== REQUIREMENT ==
Copy out the lines from the line with "This screenshot has" up to and including the line with "cell-value: 13770 is", reproducing them exactly. Leave the pictures out of your answer.

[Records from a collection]
════════════════
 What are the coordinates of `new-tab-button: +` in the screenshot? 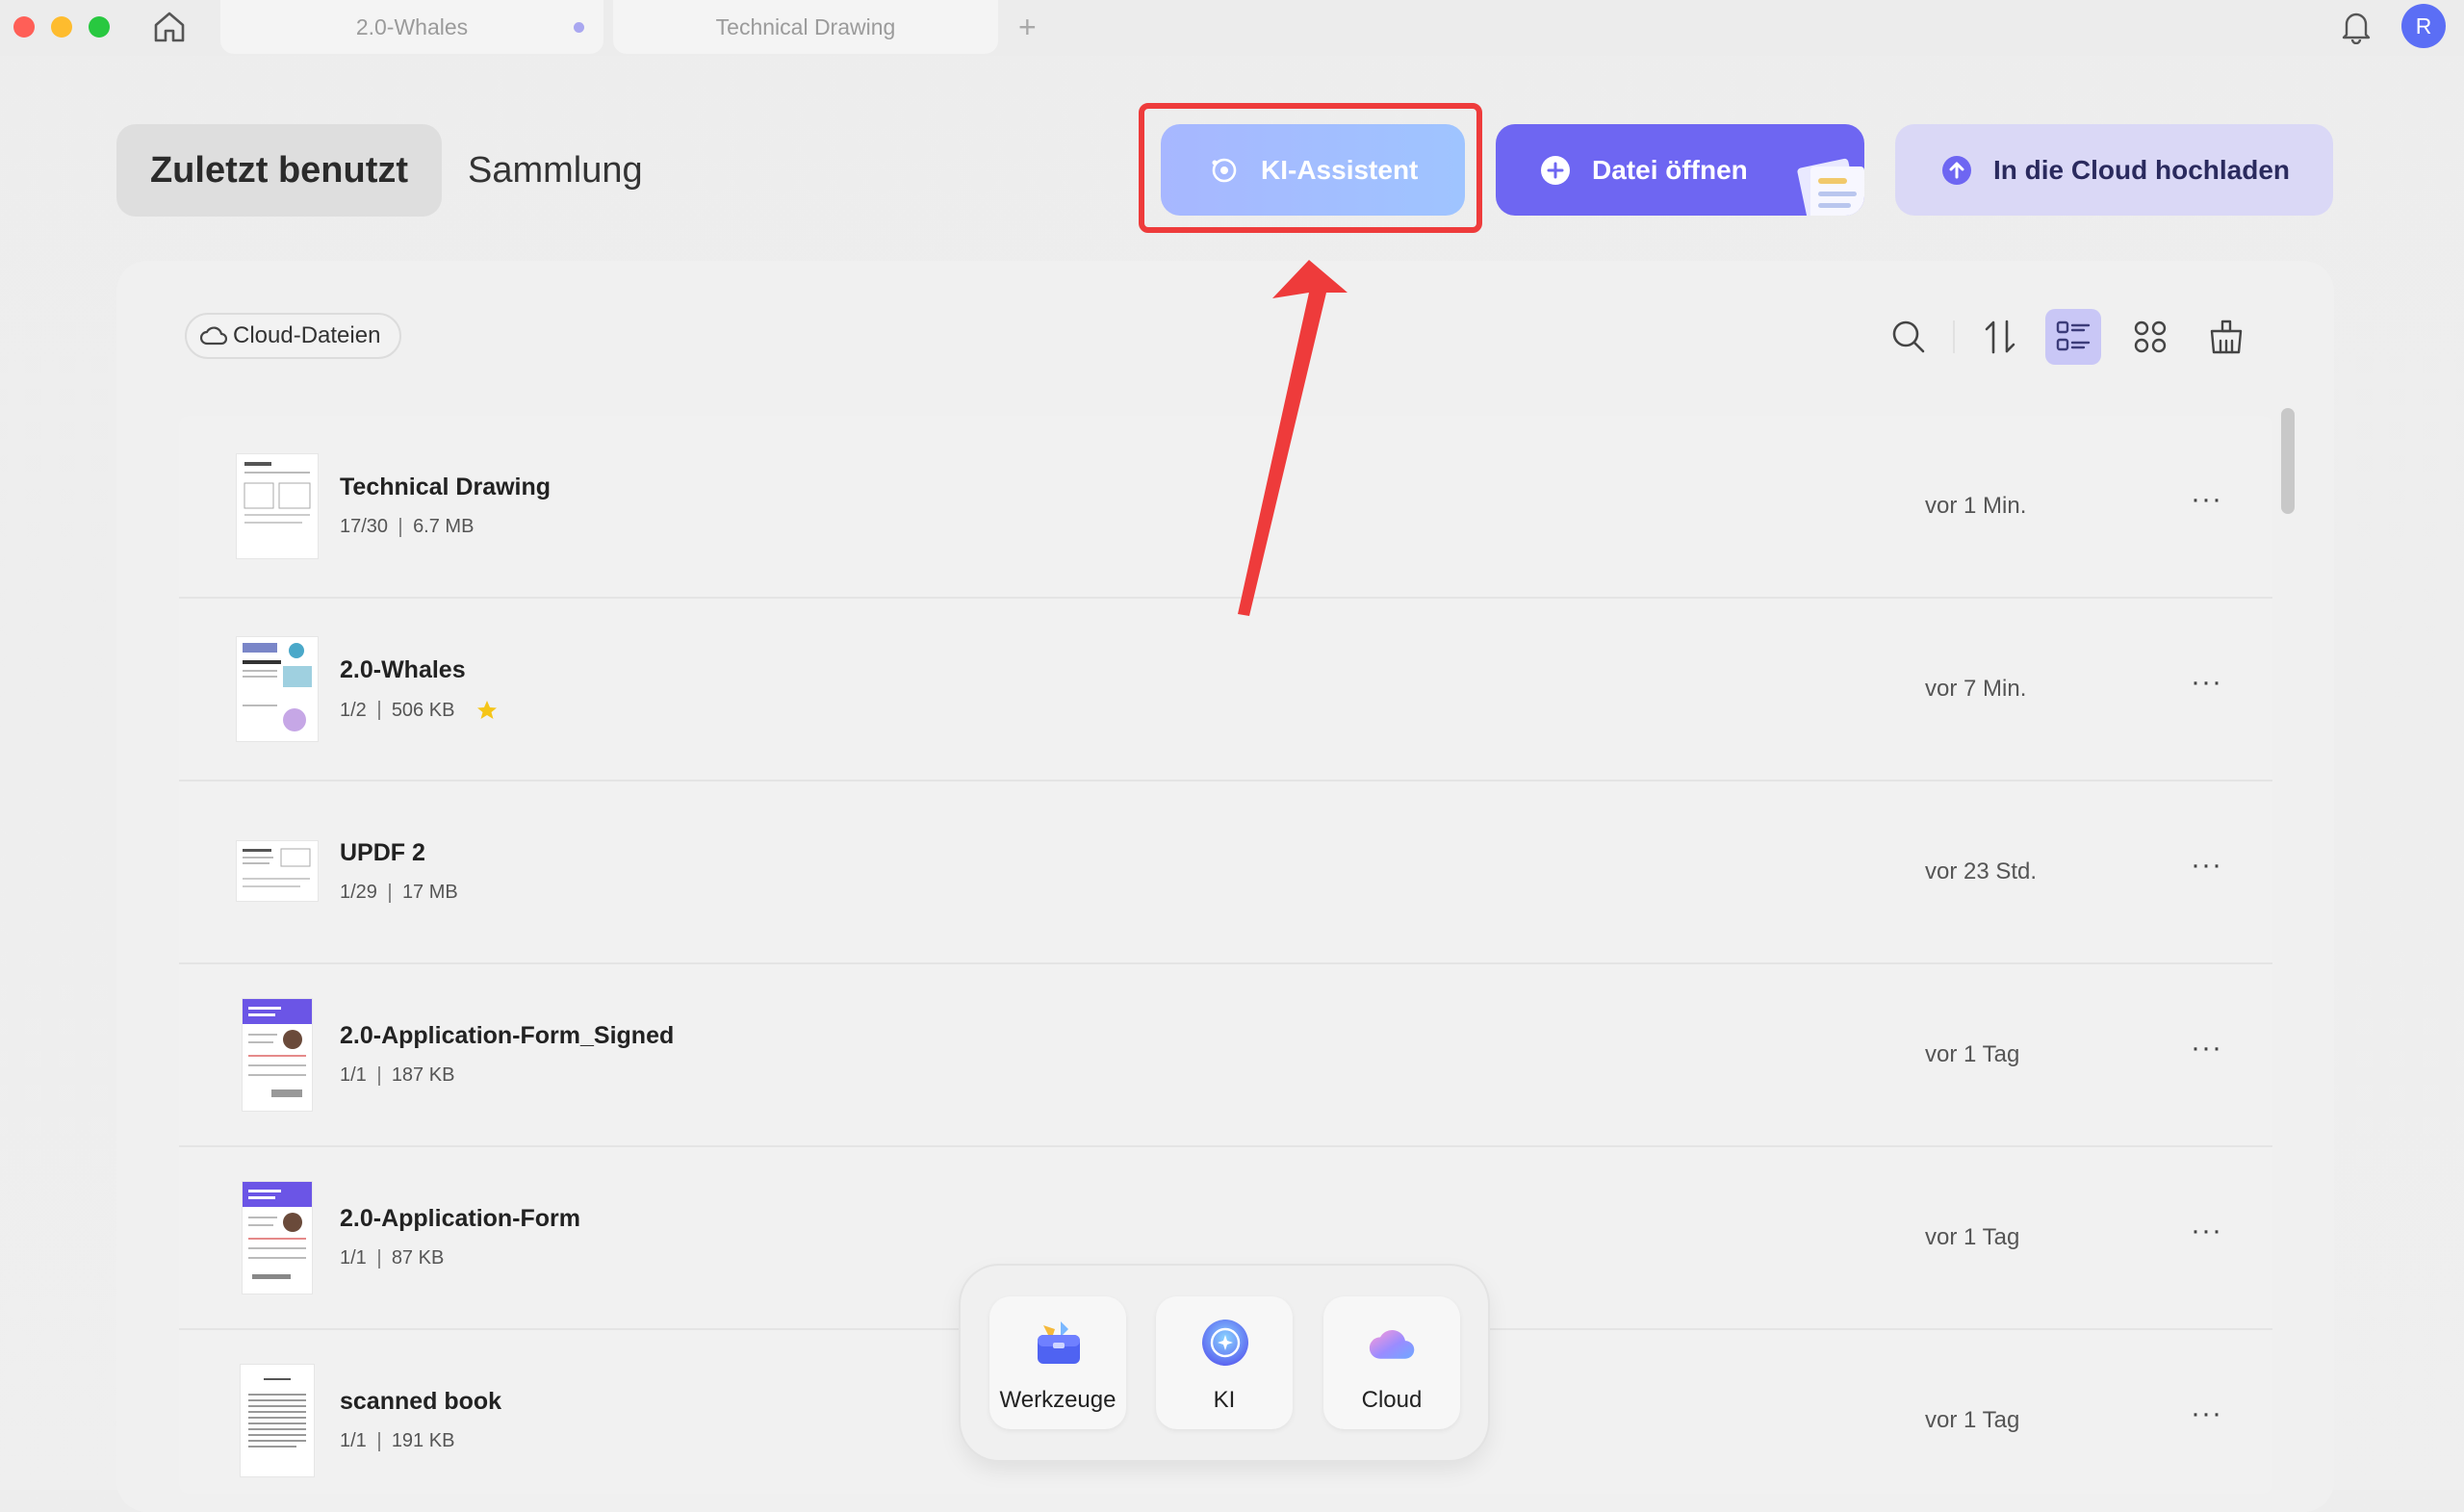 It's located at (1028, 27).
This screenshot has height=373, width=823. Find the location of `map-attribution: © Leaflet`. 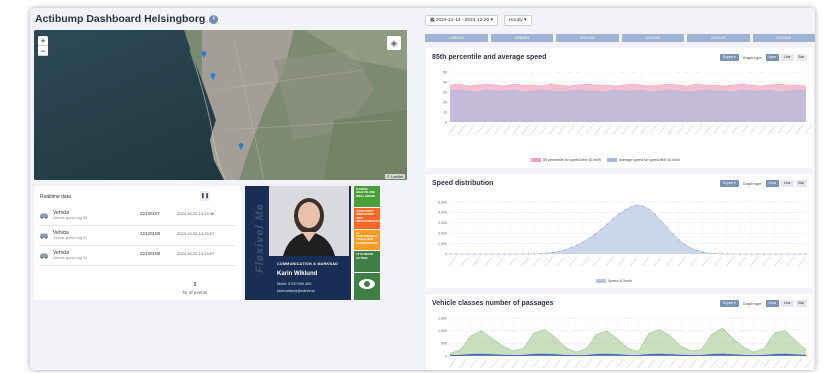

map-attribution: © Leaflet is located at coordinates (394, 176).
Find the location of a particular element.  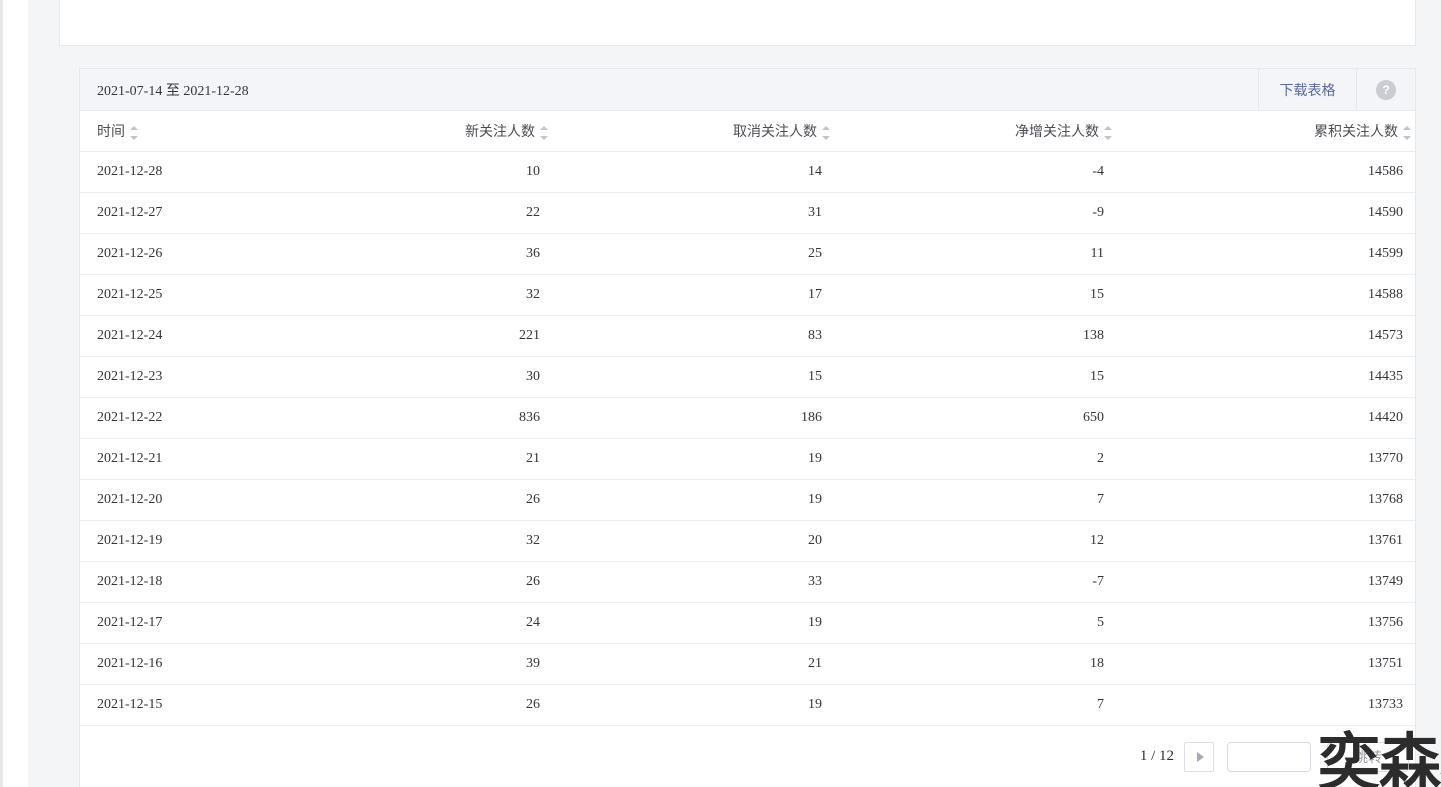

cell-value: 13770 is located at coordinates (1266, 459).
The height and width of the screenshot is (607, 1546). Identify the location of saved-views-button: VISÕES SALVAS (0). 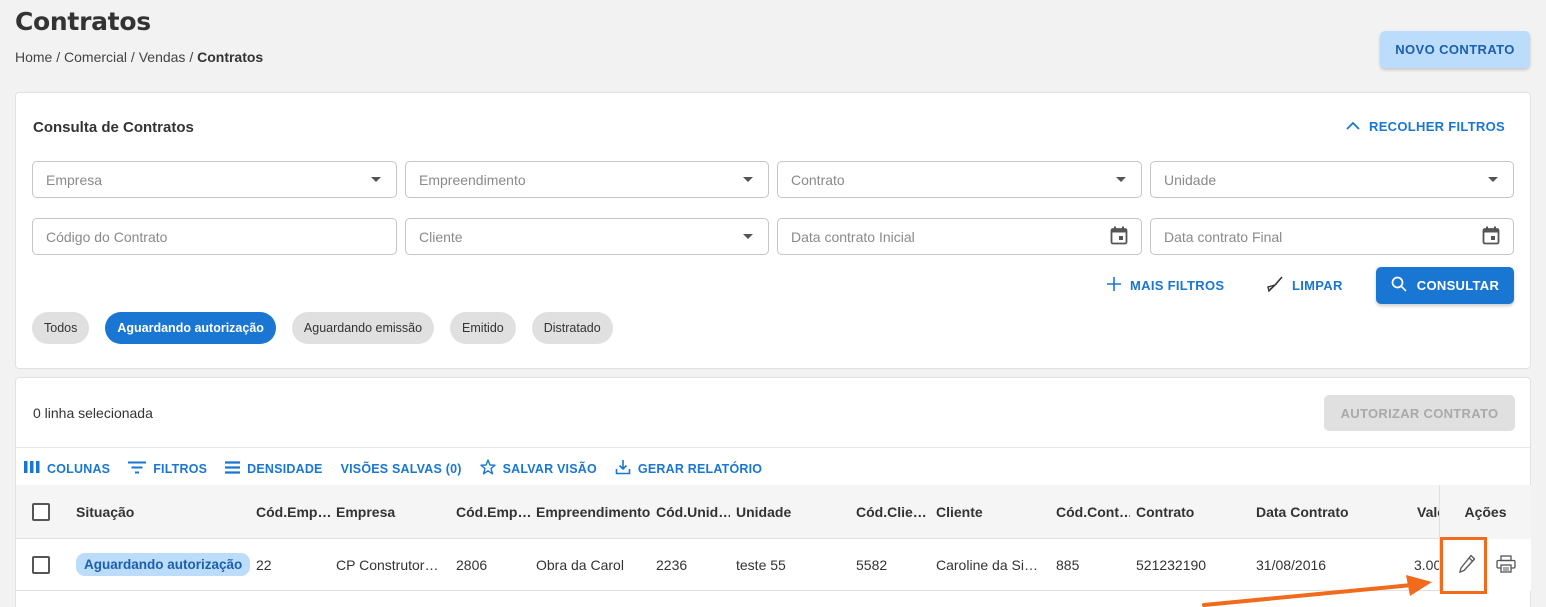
════════════════
== TASK OUTPUT ==
This screenshot has height=373, width=823. Find the location of `map-attribution: © Leaflet`. 

map-attribution: © Leaflet is located at coordinates (394, 176).
Find the location of a particular element.  

cell-value: 13770 is located at coordinates (1266, 459).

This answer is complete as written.